Written by Victoria
It feels like it’s been quite a while since I last read an engaging portrait of domestic drama from a male writer. Philip Teir’s debut novel has been compared to Jonathan Franzen, who is arguably the most starry executor of the dysfunctional family tale, but the comparisons I found myself reaching for were perhaps a little less black and a little more compassionate – Alison Lurie, John Updike were names that came to my mind. In any case, they all share the ability to produce a mightily readable story that cunningly and lightly layers in emotional and psychological depth, and isn’t adverse to throwing in the odd farcical moment or two.
Max and Katriina Paul are a married couple in late-middle-age whose marriage has long since crumbled under them and who are borne aloft by the structure of family life alone. Max is a sociologist at Helsinki university, a man who had a succès de scandale in his earlier career with a work on sexuality that hit the headlines. This is ancient history now, and the book he is currently working on – a biography of Finnish philosopher Edvard Westermarck – is drowning in its own research. Painfully aware of the approach of old age, Max hangs onto stasis for fear that the alternative is decline.
Katriina works in recruitment for the health service and is thoroughly jaded by her job, handling her tasks ‘mechanically, without being fully present, as if she were a robot imitating an energetic mid-level manager at the height of her career.’ They have two daughters: Helen, who is married with young children and Eva, who at 29 seems to be starting again with a fine art course in London. Katriina, overly-invested in her children due to the emotional emptiness of her marriage, can’t quite let her daughters go, and when the book opens, an old argument is being rehearsed in which Max suggests that Eva should be left in peace to establish her new life. Which Katriina takes offence at, ‘as if she wasn’t allowed to call her own daughter.’ Max fears they are ‘yet another unhappy, spoiled, middle-aged couple who hate each other.’ But as is so often the case, such piercing observations only manifest themselves as bickering over whether, and how, they should remodel the kitchen.
The first catalyst for change is Max’s former graduate student, Laura, who invites him to give her a special interview to mark his upcoming 60th birthday. Whilst this should ostensibly be nothing more than a flattering approach by a journalist keen to use her old contacts, Max views the occasion as an opportunity for an affair. He can’t help but hope that his ego might be stroked in more than one way. But all too soon, Max finds he’s battling against the emotional pressures of guilt and the physical ones of unfamiliarity. Before any decisive step has been taken, he’s begging tragi-comic lessons in tantric sex off of a friend who’s a yoga instructor.

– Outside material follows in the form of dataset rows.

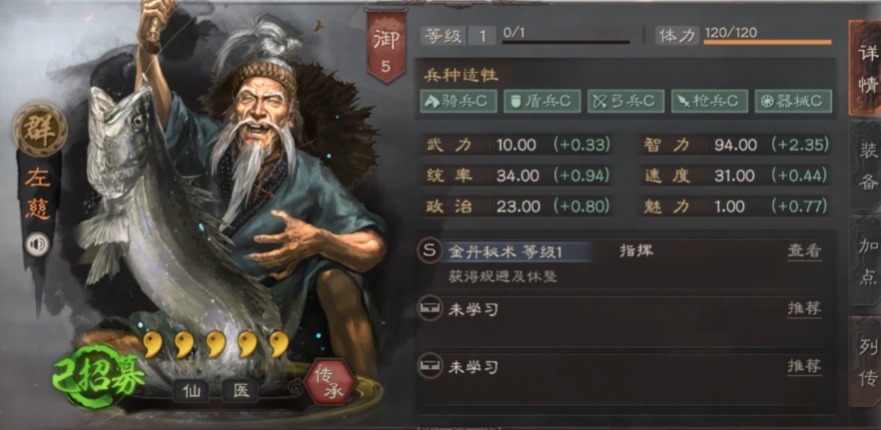Click 查看 to expand 金丹秘术 details
This screenshot has height=430, width=881.
[x=804, y=251]
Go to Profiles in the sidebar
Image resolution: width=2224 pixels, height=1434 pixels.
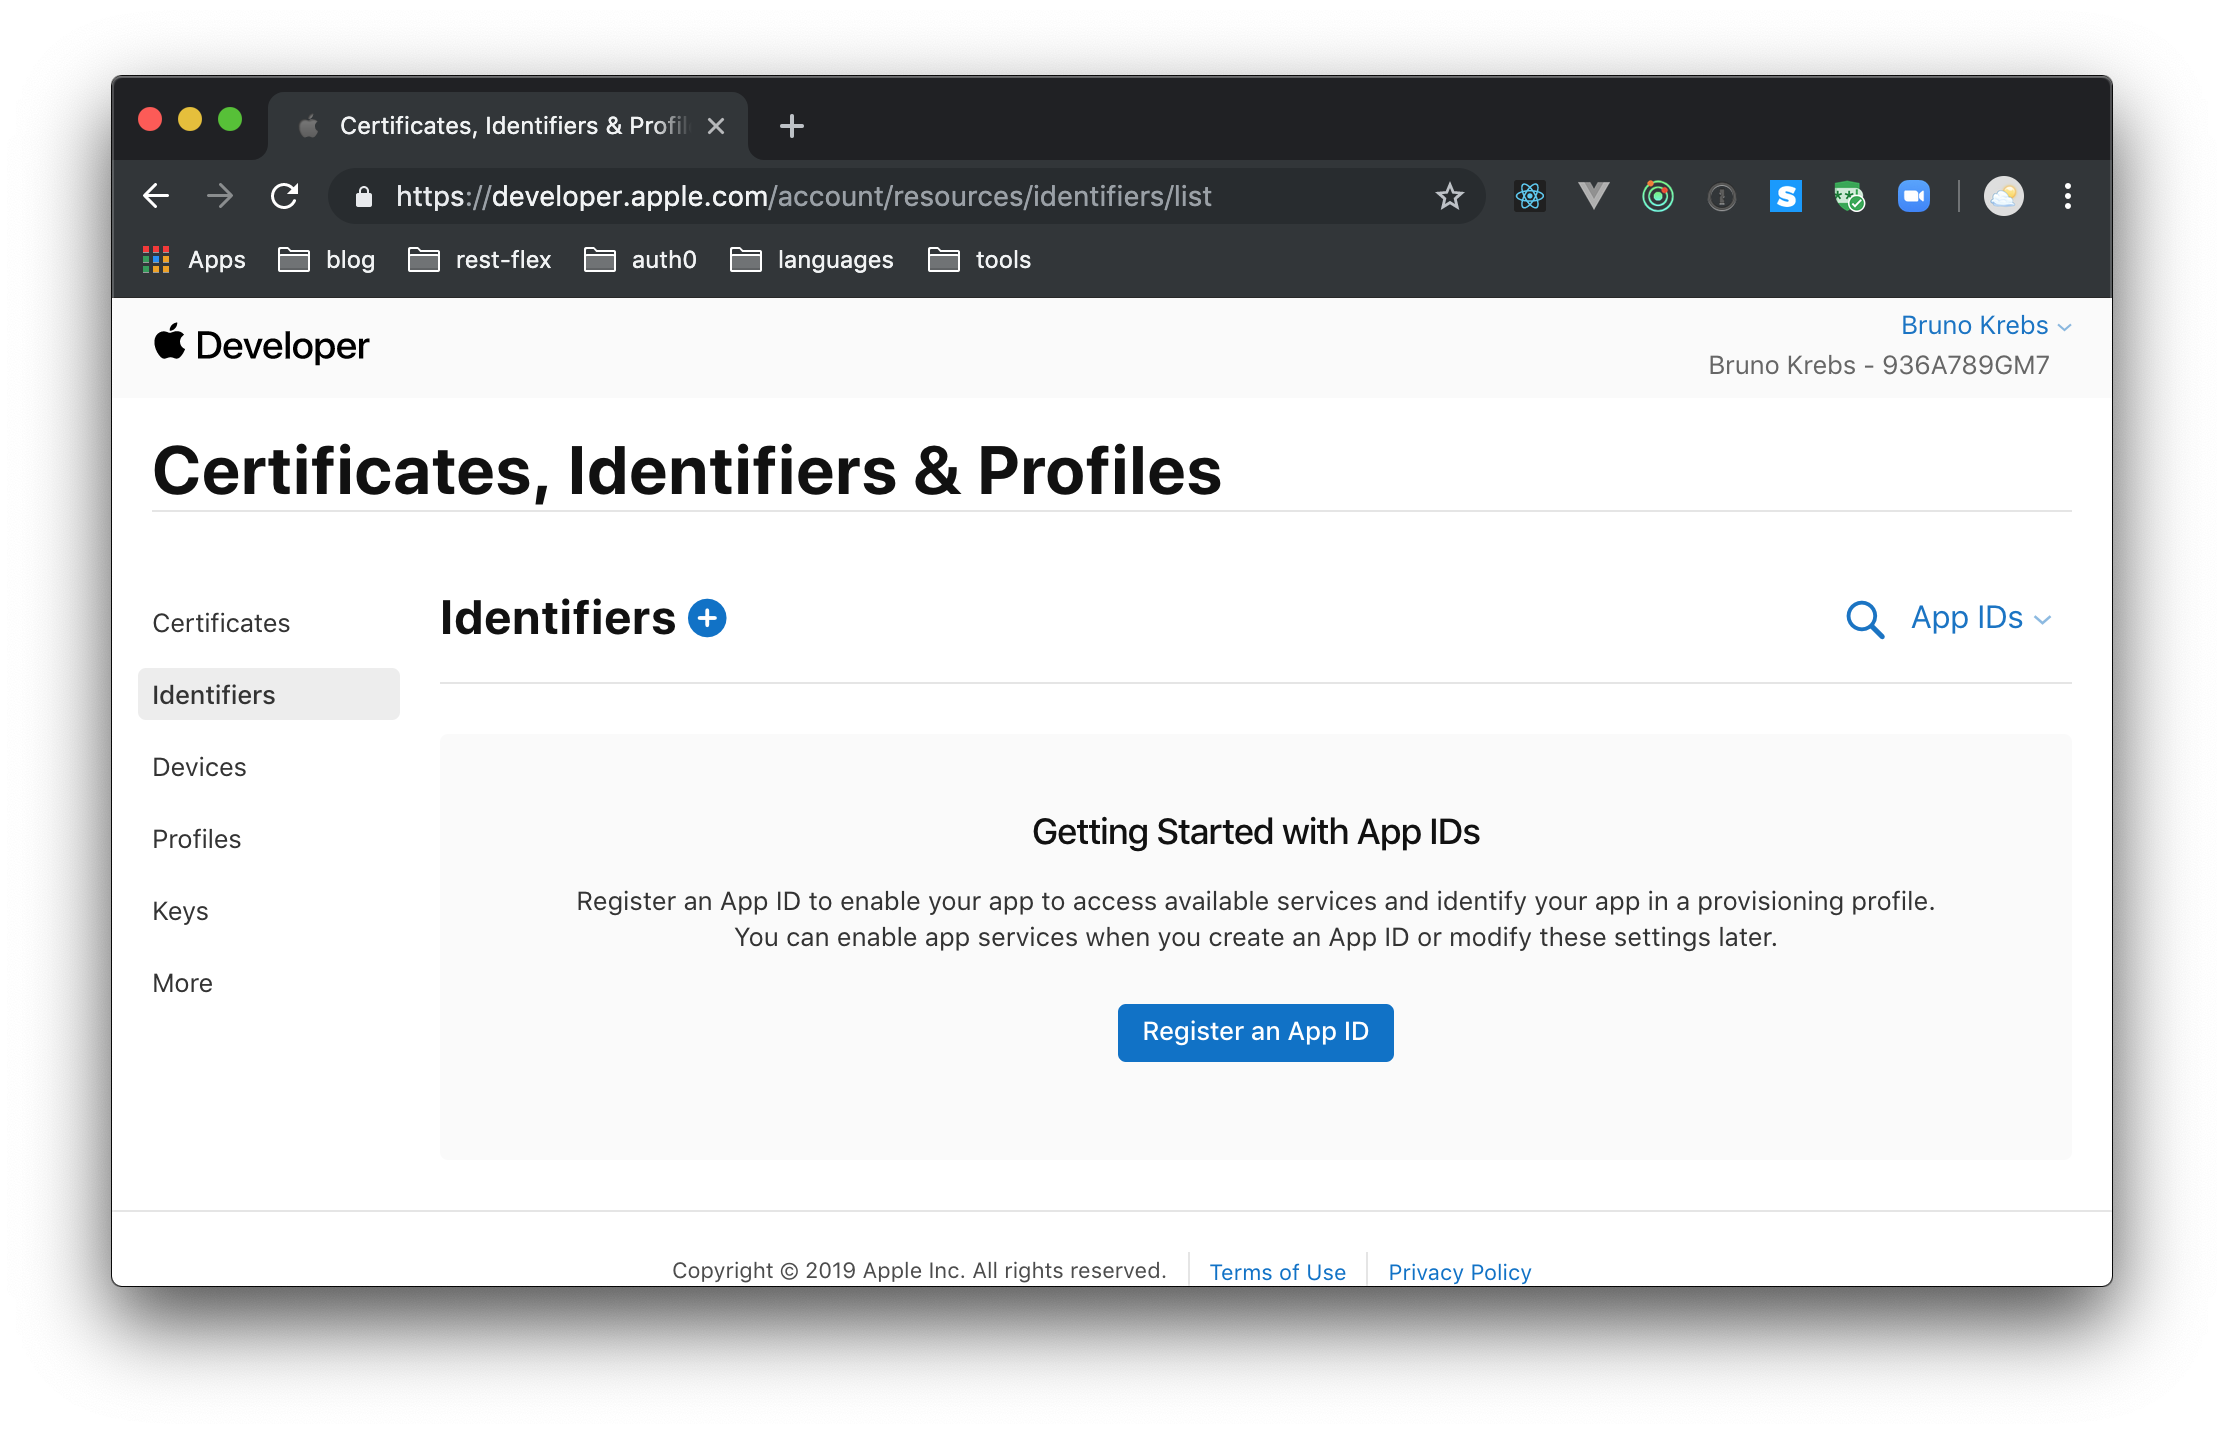coord(197,839)
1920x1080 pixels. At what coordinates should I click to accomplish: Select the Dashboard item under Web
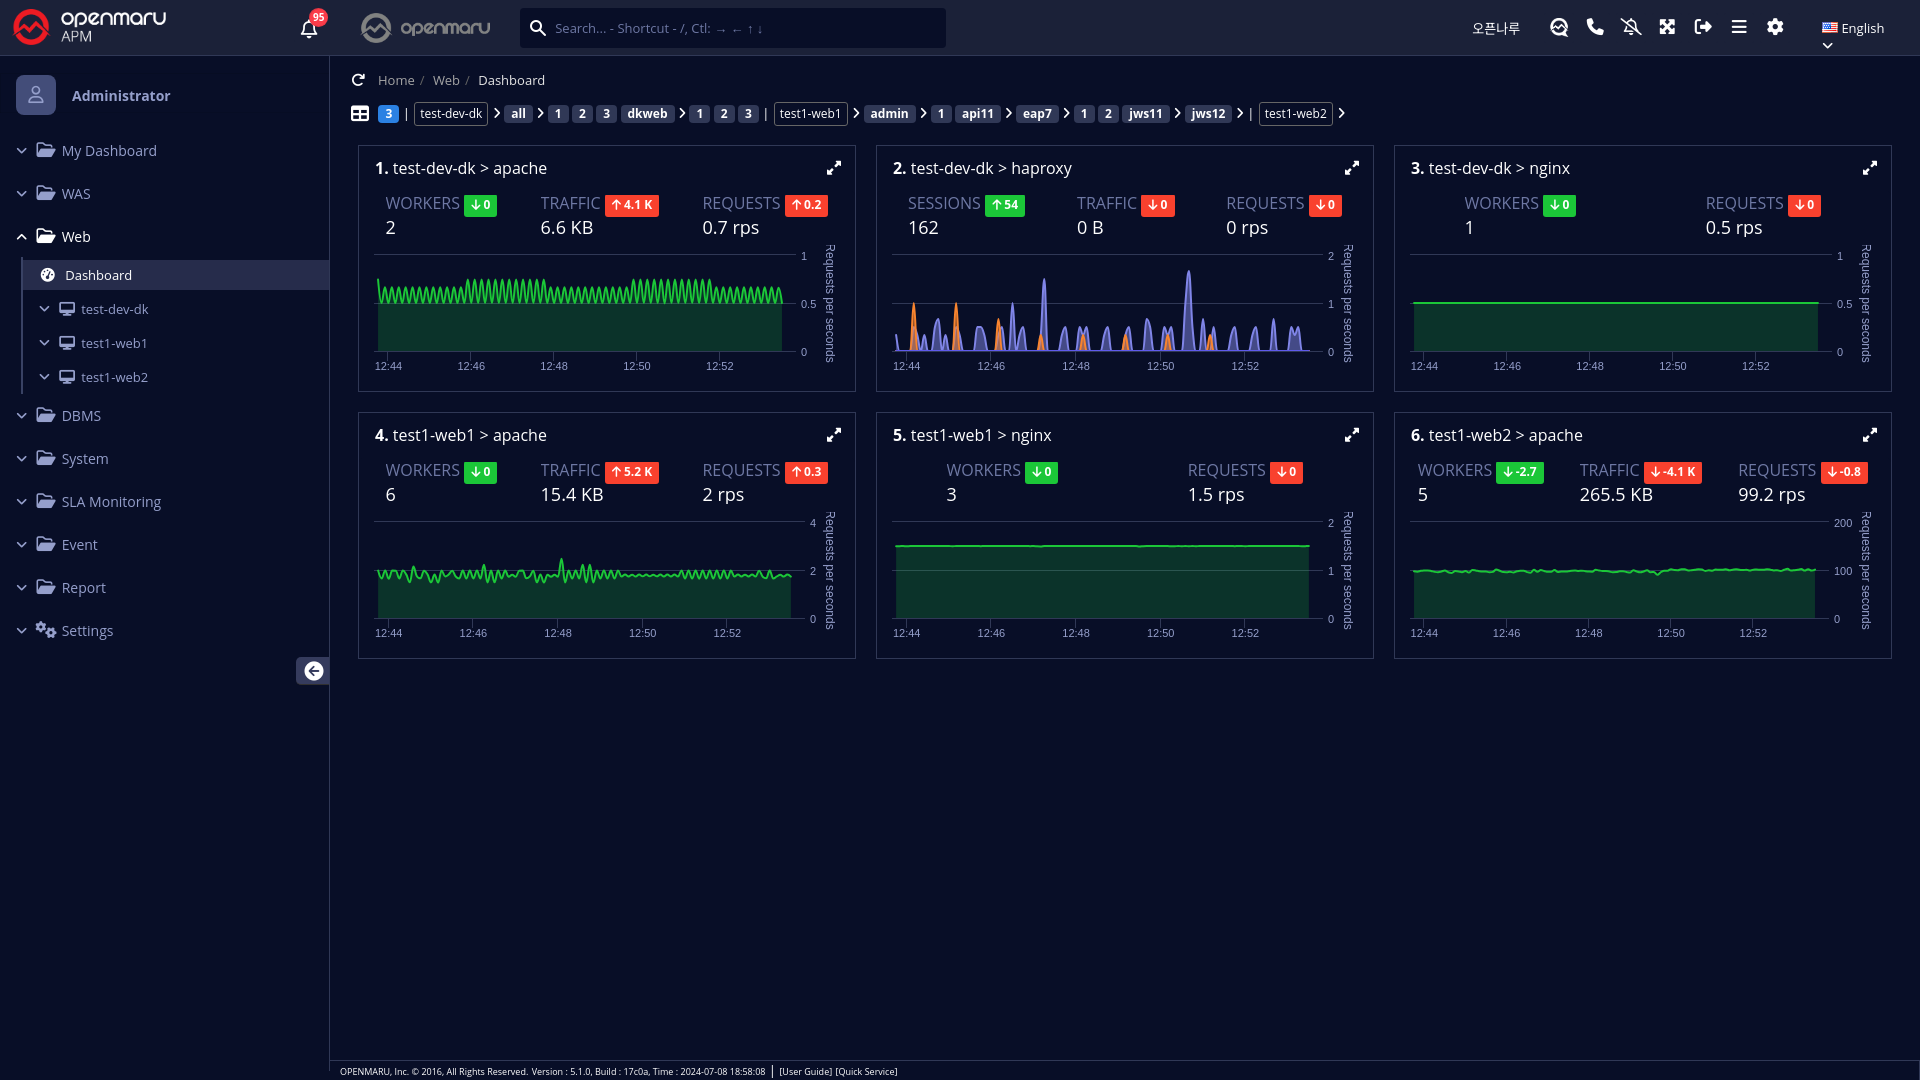98,275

Meanwhile, Eva in London is trying to adjust to a new way of life. Her art course is run by the charismatic but pretentious Malik, with whom she falls into an ill-defined affair. She also makes friends with the shy but eager Russ, who she considers a bit of a joke at first, before he responds to her rejection by joining the Occupy movement on the pavements outside St Pauls cathedral. Much of the swirling mass of underlying preoccupations in the novel becomes crystallised around Eva and her choices. The Paul family are all struggling one way or another with a lack of authenticity; stultified in outgrown roles, making do with a template of family relations, needing some sort of external validation rather than relying on their own integrity. The question is how long this simulacrum of the good life can hold people together who really aren’t enjoying themselves. Will Eva be the one to find enough inner strength to free herself from cliché? Well, in fact she is forced by events into finding a different path, but her search for a true artistic voice becomes a surefire indication of her healthy redemption.
The Winter War was fought between Finland and the Soviet Union and lasted from November 1939 and March 1940. An iconic period of Finnish history, it serves only as a metaphor in the novel for the quiet war that is fought within the Paul family over the same winter months. Can a new state of affairs arise from within their worn out framework? This is a delightfully engaging novel, a pleasure to read with its clever mix of black comedy and shining insights and subtly informative about the march of history through an intriguingly complex part of Scandinavia. It’s also a fine addition to the canon of dysfunctional family literature and will make Philip Teir an author to watch.
Victoria is one of the editors of Shiny New Books.
Philip Teir, The Winter War (Serpent’s Tail: London, 2015) 978-1781254882, 256 pp., hardback.